UN Committee on the Elimination of Discrimination against Women
last updated 29 May 2013
The UN Committee on the Elimination of Discrimination against Women was established to monitor State compliance with obligations under the Convention on the Elimination of All Forms of Discrimination against Women (CEDAW).[1] The Committee consists of a panel of 23 independent experts on women’s rights from around the world. It carries out its mandate through the reporting/monitoring process, the receipt of individual communications (complaints), and the initiation of inquiries into situations of grave and systematic violations.
States that have ratified CEDAW are required to submit an initial report documenting compliance with the provisions of the treaty within one year of entry into force in that State, and thereafter to submit a periodic report every four years.
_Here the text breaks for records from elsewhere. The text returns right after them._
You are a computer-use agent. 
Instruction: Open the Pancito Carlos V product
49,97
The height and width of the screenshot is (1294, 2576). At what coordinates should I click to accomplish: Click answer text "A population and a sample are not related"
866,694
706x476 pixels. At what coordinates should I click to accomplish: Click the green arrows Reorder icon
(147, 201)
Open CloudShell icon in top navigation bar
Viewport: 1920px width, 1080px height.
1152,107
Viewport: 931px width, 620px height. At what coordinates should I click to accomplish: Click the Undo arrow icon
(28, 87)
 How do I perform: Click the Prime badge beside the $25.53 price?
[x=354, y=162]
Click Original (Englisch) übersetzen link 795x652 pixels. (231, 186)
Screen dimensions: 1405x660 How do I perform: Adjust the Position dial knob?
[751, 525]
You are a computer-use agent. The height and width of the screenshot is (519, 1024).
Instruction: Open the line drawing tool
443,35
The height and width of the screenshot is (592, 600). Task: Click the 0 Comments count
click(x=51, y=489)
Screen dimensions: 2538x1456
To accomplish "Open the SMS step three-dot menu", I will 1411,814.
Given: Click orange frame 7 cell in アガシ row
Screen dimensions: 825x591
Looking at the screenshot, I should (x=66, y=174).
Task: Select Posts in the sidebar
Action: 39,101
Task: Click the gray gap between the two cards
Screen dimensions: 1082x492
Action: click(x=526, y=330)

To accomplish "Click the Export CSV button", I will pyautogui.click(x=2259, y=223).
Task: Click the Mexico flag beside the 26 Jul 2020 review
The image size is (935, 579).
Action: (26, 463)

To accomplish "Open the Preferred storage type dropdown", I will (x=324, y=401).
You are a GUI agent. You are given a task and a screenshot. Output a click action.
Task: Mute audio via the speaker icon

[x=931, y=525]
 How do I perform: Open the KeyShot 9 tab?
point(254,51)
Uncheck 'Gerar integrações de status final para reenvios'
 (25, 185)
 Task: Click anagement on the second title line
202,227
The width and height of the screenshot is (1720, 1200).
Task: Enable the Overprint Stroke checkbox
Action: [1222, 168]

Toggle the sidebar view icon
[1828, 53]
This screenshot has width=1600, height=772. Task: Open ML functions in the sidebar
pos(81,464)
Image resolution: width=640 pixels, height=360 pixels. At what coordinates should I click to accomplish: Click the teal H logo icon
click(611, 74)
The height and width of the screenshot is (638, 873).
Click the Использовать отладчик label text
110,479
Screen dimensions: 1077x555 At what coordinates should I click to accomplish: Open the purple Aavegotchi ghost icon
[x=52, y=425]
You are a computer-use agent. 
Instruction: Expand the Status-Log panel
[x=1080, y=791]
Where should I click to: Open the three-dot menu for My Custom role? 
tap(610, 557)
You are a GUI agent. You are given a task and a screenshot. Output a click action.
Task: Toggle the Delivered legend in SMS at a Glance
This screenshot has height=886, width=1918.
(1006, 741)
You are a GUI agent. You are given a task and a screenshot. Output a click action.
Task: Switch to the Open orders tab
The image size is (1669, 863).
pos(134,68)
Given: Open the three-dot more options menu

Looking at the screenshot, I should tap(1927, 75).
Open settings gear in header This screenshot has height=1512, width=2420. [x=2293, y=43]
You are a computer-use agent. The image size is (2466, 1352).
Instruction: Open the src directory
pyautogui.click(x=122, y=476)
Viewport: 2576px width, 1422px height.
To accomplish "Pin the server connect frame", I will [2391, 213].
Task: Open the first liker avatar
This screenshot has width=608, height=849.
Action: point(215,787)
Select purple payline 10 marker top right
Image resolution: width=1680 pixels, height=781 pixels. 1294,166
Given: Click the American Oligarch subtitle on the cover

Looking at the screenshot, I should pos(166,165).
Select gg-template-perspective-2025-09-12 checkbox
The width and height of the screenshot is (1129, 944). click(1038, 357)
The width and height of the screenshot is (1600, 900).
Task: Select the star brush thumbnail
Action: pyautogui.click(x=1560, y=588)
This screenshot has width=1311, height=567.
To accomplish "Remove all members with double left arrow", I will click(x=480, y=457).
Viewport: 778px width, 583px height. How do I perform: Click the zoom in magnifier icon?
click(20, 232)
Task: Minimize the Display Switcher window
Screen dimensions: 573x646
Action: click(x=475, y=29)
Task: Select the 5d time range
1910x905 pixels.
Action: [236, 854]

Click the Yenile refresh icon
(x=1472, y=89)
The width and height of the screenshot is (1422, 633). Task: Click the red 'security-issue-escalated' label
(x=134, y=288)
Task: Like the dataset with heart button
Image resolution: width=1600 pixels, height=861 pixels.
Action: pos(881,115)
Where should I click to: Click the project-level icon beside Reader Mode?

The Committee currently convenes three times a year (February, July, October) in Geneva, Switzerland, to examine government reports and engage delegates from the State party in constructive dialogue. The purpose of the session is to assess the State’s fulfillment of its obligations under the Convention and determine how the State might address issues of primary concern. A majority of these issues are identified in advance of the session by a pre-session working group of the Committee, which reviews the State party report as well as other submissions to develop a list of issues. The list is transmitted to the State party for its response prior to the session, and forms the basis of discussion. At the conclusion of the session, the Committee prepares concluding observations, which may include recommendations for measures to be taken to improve the situation for women in that particular country.  The recommendations of the Committee may have persuasive value, but are not legally binding. The Committee does, however, request that State parties provide reports documenting steps taken to implement the Committee’s recommendations within two years of their review. The Universal Human Rights Index Database provides country-specific human rights information, including concluding observations by topic.
The Committee relies on nongovernmental organizations (NGOs) to provide country-specific information during the review process. NGOs have the opportunity to participate in both the pre-session and session proceedings and are encouraged to get involved early in the process to help inform the working group’s development of the list of issues and questions prepared for State party response. NGOs may submit "shadow" or alternative country reports that elaborate on information contained in State party reports or draw attention to human rights violations the State party does not address. Time is also allotted for NGOs to present specific concerns to the working group during its pre-session meetings and to the full committee during the session. NGOs may also participate in many of the Committee's proceedings as observers. 
NGOs are not limited in the number of UN bodies to which they can submit shadow reports. Thus, for the purposes of advocacy, NGOs are encouraged to bring international attention to issues of violence against women through the monitoring of government obligations under all treaties that protect women's human rights. 
The Optional Protocol to CEDAW allows the Committee to consider individual complaints of human rights violations committed by State parties to the Optional Protocol. The Optional Protocol creates two procedures:
(1) The Communications Procedure (Article 7)allows individuals or groups (i.e. non-governmental organizations) to submit complaints of violations of rights protected under CEDAW to the Committee. Under the Communications Procedure, the Committee evaluates the complaint based on information presented by the complainant and by the state party.  The Committee transmits its findings and recommendations to the state party, which is obliged to submit a written reply to the Committee within six months, including  actions taken to remedy the violation.
(2) The Inquiry Procedure (Article 8) allows the Committee to initiate inquiries into reliable reports of grave or systemic violations of women's rights by a State party. After considering the information obtained in the inquiry, the Committee transmits its findings and recommendations to the State party, which is obliged to submit a written response within six months. State parties to the Optional Protocol may "opt-out" of this procedure at the time of ratification.

[1] Convention on the Elimination of All Forms of Discrimination against Women, adopted and opened for signature, ratification an accession by General Assembly resolution 34/180, 18 Dec. 1979, entered into force 3 Sept. 1981.